# Wago DP Koppler 750... GSD/FW (S7-3002DP)



## Otto (8 April 2010)

Hallo Zusammen,

ich habe eine Frage zu den GSD Dateien der Wago Koppler. Bei der Installation der GSD Dateien gibt es die Auswahl zwischen Standard und Professional,
wo liegen die Unterschiede? Die GSD Dateien gibt es auch für verschiedene Firmwarestände, woher erfahre ich welche ich benötiege?

Gruß Otto


----------



## Onkel Dagobert (8 April 2010)

Hallo Otto,

der Firmwarestand ist in der Nummer auf dem kleinen Deckel an der Front des Kopplers enthalten. Bei der Professional-Version hat man mehr Möglichkeiten bei der Konfiguration, konkrete Einzelheiten dazu weiß ich in dem Falle leider auch nicht. In der Regel sollte die Standard-Version ausreichen.

Eine Stolperfalle gibt es, zumindest wenn man die GSD'n über den normalen Step7-Weg in der HW-Konfig installiert. Wenn man das Installationstool von Wago verwendet, wird dies eventuell berücksichtigt.
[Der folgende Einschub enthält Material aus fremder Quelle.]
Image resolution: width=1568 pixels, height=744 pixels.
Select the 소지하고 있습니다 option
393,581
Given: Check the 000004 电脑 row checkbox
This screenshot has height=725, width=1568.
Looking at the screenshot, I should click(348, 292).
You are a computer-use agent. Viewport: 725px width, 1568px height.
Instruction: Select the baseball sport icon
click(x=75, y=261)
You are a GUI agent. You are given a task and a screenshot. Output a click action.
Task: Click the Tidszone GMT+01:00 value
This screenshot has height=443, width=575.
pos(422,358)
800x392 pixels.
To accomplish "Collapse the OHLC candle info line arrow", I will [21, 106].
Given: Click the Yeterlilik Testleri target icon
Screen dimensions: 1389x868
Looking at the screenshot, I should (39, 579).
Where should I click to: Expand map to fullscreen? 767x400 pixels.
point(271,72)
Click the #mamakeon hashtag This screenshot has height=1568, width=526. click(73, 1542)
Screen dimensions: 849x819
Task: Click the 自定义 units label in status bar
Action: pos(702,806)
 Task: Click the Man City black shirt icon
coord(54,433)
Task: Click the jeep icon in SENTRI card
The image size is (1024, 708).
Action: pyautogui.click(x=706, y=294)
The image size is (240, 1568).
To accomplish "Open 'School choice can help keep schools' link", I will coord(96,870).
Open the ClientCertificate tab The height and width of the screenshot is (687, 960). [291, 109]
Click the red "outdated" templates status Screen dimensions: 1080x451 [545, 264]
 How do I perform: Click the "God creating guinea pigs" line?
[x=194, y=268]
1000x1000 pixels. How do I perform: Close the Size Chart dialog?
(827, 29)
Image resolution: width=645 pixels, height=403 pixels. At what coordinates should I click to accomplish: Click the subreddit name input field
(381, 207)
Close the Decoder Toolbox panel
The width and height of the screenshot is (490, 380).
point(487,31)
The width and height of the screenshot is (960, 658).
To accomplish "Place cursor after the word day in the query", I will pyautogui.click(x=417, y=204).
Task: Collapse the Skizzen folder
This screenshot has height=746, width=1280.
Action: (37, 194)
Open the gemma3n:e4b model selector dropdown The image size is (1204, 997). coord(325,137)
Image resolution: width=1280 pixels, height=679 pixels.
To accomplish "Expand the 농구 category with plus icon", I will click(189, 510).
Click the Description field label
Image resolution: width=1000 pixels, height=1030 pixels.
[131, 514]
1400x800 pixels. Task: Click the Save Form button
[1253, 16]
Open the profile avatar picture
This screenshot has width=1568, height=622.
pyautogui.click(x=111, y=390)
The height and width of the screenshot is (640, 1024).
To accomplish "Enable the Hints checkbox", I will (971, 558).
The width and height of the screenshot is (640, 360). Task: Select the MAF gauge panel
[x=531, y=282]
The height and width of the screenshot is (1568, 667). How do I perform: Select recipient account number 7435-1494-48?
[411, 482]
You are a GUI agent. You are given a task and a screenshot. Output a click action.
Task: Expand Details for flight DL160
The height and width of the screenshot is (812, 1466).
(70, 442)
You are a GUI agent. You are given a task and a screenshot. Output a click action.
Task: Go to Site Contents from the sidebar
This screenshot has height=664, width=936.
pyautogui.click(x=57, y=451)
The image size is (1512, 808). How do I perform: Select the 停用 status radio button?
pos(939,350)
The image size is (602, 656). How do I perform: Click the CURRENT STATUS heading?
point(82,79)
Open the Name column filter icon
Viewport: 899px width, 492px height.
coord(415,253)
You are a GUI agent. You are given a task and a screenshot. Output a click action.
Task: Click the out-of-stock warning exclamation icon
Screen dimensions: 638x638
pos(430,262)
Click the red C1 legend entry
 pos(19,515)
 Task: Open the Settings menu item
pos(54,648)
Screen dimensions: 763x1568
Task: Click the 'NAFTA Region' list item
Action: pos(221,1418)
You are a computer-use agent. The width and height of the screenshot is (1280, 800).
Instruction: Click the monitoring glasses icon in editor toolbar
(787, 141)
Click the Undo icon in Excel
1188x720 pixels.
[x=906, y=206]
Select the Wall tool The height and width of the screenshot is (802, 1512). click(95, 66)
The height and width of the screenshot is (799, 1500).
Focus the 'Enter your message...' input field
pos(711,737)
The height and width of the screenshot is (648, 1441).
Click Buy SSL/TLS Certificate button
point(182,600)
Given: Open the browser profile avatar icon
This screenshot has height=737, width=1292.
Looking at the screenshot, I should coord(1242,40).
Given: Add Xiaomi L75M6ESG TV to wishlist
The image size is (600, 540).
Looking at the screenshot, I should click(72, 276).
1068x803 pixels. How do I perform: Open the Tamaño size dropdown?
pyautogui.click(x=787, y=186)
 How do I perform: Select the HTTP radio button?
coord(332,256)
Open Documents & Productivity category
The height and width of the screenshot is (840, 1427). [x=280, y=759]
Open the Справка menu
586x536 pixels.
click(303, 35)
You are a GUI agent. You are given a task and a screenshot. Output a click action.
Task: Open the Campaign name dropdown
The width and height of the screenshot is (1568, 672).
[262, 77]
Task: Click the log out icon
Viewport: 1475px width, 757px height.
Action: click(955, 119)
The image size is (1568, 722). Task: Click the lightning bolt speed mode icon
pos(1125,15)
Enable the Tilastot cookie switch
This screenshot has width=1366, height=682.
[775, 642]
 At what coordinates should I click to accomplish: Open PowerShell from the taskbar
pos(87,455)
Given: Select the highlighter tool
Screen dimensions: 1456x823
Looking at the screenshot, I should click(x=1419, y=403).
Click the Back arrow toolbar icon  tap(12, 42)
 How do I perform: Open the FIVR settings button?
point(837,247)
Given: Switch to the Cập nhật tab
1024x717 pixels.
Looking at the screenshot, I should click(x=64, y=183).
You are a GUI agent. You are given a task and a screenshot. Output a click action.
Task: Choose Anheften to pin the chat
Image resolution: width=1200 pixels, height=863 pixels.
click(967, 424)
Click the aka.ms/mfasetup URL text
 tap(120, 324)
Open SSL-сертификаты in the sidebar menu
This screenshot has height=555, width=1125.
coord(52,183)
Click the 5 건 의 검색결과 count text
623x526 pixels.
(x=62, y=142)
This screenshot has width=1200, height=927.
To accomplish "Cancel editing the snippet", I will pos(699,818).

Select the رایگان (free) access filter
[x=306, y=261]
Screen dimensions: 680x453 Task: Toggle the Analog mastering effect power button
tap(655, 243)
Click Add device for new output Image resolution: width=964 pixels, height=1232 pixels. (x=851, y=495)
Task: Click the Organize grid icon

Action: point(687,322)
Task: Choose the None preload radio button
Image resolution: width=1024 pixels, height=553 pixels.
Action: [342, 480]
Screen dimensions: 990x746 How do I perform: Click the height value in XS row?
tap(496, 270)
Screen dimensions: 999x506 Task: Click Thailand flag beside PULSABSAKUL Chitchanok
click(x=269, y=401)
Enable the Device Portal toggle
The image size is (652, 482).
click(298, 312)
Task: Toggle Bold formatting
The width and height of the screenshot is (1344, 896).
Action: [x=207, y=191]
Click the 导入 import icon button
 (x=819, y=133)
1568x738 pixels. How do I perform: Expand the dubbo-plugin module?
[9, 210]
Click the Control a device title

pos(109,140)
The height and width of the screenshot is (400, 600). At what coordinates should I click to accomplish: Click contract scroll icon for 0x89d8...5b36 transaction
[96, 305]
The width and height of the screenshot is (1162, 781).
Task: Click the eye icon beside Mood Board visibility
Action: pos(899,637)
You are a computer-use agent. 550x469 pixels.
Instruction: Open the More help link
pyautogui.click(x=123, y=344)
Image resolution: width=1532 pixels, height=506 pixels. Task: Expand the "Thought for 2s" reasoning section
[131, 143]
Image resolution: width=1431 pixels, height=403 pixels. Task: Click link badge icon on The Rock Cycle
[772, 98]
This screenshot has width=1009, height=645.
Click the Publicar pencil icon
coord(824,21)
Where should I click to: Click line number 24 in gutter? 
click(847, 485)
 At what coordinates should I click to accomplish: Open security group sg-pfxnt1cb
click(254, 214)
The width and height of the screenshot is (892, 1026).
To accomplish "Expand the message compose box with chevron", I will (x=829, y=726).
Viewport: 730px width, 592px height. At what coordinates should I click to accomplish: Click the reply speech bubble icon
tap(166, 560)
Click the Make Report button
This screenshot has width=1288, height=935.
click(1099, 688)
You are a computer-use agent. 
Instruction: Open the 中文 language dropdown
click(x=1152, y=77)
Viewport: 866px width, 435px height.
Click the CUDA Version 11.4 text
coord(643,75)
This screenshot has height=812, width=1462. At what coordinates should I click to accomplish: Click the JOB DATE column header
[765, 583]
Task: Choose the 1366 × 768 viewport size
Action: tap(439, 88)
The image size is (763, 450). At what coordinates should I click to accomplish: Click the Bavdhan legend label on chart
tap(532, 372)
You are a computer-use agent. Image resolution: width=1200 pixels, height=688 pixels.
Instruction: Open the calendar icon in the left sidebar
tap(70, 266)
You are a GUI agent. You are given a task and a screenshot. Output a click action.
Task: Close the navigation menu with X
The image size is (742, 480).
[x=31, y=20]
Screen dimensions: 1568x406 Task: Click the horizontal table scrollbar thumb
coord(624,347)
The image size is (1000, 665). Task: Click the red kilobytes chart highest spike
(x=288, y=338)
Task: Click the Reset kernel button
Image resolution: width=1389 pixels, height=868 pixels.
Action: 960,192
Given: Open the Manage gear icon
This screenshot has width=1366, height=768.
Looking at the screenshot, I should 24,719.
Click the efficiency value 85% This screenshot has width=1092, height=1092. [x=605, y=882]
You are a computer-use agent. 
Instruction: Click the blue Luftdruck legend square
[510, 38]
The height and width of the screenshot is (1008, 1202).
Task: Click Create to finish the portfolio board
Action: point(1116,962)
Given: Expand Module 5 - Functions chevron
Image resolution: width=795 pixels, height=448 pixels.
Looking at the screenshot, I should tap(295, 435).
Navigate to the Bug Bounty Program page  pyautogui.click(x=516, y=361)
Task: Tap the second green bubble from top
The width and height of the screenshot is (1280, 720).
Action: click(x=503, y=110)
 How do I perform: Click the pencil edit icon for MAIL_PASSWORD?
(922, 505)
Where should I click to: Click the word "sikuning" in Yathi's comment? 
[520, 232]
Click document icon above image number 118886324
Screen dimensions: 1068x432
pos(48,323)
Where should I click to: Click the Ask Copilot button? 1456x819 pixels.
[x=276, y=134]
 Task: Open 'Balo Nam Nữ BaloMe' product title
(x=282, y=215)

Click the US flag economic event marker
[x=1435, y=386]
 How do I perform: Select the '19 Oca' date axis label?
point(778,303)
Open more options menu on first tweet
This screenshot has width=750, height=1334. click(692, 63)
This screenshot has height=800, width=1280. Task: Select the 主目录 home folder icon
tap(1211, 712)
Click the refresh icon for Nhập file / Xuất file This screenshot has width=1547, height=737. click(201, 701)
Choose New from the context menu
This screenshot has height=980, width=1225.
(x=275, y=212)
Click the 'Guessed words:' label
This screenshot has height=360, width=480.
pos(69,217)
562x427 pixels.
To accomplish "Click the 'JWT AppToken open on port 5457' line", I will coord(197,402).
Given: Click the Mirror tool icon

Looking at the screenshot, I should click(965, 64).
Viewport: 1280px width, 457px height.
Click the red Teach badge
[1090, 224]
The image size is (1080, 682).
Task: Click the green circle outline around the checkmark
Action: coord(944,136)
Und zwar muß man darauf achten dass der Parameter "Process Data Representation" auf das Motorola-Format gesetzt ist, siehe Abbildung.

Gruß, Onkel


----------



## IFATD (9 April 2010)

Nummerncode:

19 Kalenderwoche
02 Jahr
03 Softwareversion
04 Hardwareversion
03 Firmwareloaderversion
--
B 06 06 06 Interne Nummer


----------